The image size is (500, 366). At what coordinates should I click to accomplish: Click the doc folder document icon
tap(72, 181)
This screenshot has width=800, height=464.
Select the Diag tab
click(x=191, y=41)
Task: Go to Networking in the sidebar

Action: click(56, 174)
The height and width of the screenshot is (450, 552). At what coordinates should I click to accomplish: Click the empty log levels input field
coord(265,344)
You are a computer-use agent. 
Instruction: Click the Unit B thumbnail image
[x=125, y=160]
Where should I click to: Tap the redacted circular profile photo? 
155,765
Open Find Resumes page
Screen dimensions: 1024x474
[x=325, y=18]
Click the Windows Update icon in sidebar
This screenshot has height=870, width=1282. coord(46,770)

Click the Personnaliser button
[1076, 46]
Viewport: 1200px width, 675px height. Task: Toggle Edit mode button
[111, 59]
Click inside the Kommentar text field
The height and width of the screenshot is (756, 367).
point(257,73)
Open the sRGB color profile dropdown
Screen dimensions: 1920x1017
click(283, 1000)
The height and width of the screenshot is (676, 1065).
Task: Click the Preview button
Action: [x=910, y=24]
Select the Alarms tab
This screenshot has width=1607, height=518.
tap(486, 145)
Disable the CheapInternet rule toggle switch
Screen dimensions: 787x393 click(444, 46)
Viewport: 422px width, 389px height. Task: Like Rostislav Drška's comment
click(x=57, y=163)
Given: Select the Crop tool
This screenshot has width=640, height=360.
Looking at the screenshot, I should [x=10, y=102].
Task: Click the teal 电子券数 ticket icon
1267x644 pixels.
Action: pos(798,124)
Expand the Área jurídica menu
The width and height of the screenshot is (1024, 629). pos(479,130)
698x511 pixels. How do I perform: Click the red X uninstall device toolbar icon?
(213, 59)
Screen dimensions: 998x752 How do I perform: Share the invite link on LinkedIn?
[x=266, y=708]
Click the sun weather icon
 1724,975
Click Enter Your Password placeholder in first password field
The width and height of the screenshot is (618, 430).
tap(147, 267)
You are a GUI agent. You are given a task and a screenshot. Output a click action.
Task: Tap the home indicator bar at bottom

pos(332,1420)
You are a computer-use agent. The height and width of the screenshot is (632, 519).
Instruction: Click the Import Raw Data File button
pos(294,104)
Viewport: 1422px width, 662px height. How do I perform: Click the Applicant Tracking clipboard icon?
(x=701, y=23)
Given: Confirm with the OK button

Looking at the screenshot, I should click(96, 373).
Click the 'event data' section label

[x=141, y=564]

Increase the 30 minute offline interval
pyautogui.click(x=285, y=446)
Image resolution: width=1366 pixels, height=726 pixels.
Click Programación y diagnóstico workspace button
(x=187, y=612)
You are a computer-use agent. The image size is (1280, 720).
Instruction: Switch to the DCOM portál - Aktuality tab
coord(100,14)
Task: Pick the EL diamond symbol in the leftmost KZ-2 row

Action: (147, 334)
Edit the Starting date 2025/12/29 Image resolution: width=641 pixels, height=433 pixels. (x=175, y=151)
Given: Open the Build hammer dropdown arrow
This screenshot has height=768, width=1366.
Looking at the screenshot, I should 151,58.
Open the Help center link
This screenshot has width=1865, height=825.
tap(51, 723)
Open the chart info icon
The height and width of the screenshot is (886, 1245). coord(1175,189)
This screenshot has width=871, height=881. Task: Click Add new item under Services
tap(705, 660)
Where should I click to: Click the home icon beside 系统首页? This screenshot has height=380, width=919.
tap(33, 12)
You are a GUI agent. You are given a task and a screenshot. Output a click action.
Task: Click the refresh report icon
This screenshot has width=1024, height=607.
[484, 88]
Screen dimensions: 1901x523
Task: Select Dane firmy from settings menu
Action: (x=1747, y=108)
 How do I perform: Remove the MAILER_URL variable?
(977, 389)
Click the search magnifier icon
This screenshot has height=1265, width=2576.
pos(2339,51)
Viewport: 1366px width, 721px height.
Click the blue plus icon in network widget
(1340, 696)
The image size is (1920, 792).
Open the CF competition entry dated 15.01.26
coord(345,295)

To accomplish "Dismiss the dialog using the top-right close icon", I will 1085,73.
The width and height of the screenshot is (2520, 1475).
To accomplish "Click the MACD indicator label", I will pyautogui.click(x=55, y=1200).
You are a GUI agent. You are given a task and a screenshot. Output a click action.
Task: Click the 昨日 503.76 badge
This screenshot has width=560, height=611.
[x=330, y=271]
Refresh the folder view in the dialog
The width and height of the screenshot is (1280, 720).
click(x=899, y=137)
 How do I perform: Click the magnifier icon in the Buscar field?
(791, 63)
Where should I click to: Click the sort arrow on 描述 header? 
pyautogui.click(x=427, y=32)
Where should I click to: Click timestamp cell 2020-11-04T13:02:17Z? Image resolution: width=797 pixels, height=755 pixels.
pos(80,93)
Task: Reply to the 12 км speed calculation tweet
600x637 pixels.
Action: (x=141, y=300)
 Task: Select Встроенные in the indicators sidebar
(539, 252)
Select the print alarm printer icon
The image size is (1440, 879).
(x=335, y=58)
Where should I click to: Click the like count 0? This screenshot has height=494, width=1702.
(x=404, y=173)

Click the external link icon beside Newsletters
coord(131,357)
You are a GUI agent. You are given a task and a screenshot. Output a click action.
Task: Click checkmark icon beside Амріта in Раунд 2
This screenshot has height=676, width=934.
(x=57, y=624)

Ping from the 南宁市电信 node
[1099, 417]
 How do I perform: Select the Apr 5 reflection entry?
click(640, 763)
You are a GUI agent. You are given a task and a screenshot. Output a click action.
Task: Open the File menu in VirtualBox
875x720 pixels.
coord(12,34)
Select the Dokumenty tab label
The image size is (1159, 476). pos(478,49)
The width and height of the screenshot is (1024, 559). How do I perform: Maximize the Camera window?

------------------------------------------------------------------------

■ Task description ■
Going through the entries, return every line holding the word "dropdown".

■ Output for this exercise ■
Open the sRGB color profile dropdown
Given: Open the Build hammer dropdown arrow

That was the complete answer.